Unite union general secretary Len McCluskey warned Labour yesterday to drop its austerity policies or face election defeat and the possible establishment of a new workers' party.

Mr McCluskey urged Labour leader Ed Miliband to adopt radical alternative policies that would give people hope.

But he added bluntly: "If it is a pale shade of austerity, then I believe Labour will be defeated at the next election."

He was asked at a lunch with parliamentary journalists whether he could envisage Unite disaffiliating from the Labour Party.

He replied: "Could I ever envisage a rules revision conference voting to disaffiliate from Labour? I could do. And that is a challenge to Ed Miliband."

Mr McCluskey added: "I believe the Labour Party is at a crossroads, a watershed."

Labour consistently had to demonstrate that it represented the views of ordinary working people, the people who created the party at the beginning of the last century.

"If we put forward hope, then I believe Labour will get back into power."

He praised Mr Miliband's stance on energy prices, building a million new homes and a British investment bank.

But he then urged massive investment in jobs, pointed to huge public support for public ownership of the railways and also suggested public ownership of energy companies.

"Unless Ed and the Labour leadership demonstrate that they are on our side ... then I can envisage a debate taking place.

"If Labour lost the election in May 2015, I fear for the future of the Labour Party."

Mr McCluskey stressed that the question of disaffiliating from Labour was not on the agenda in the run-up to the election.

But in answer to a journalist's question about proportional representation, the Unite leader replied: "If a new workers' party emerged at some time down the road, you may well find that I am in favour of PR."

Asked about Prime Minister David Cameron's repeated attacks on Unite and other unions, Mr McCluskey declared: "What Ed Miliband and the Labour leadership should do is to stand up and be proud of the unions.

"Ed Miliband is a member of Unite.

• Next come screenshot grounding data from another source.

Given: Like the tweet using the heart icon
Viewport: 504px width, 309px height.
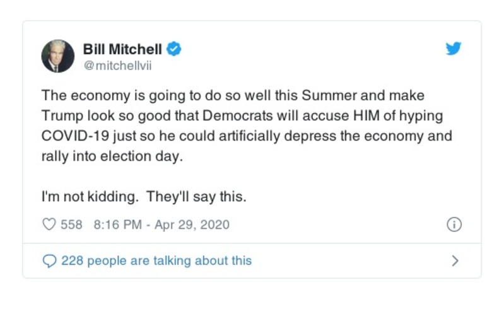Looking at the screenshot, I should click(x=49, y=224).
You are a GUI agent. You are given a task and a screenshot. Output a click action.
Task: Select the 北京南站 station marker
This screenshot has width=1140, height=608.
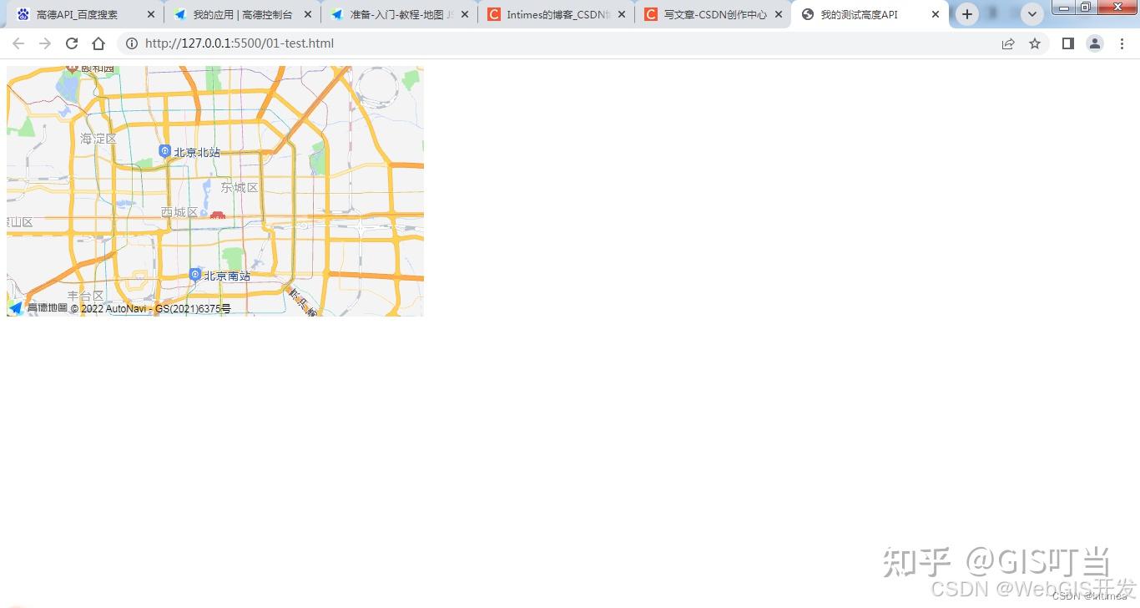point(194,274)
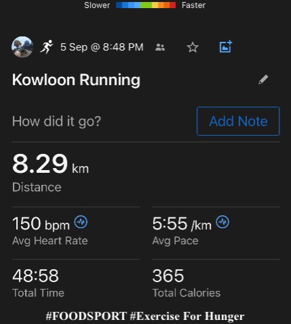291x324 pixels.
Task: Click the 5 Sep @ 8:48 PM date
Action: click(102, 47)
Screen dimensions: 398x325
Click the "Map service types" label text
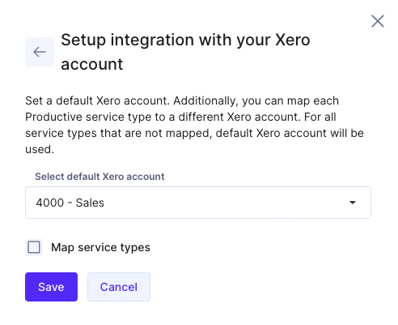click(100, 247)
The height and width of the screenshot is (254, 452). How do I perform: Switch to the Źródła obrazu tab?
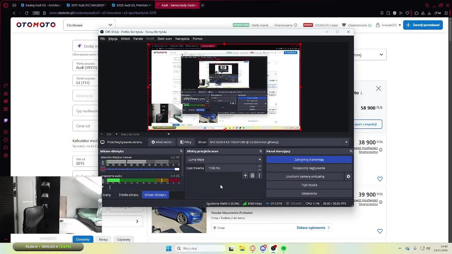129,195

He should be proud of it - not run away from it."

Mr McCluskey was the first trade union leader for many years to address a parliamentary press gallery lunch.

He bemoaned the decline of parliamentary reporting and complained that ordinary people were being increasingly shut out of Parliament and the policy debate.

Millions of people in Britain felt that the "greedy capitalists" in the City of London had ideologically captured not just one political party but every political party.

In a further shot across the bows of the Labour leadership, he proclaimed that SNP leader Alex Salmond was "charging up Labour's left wing and is seen by many people as more radical."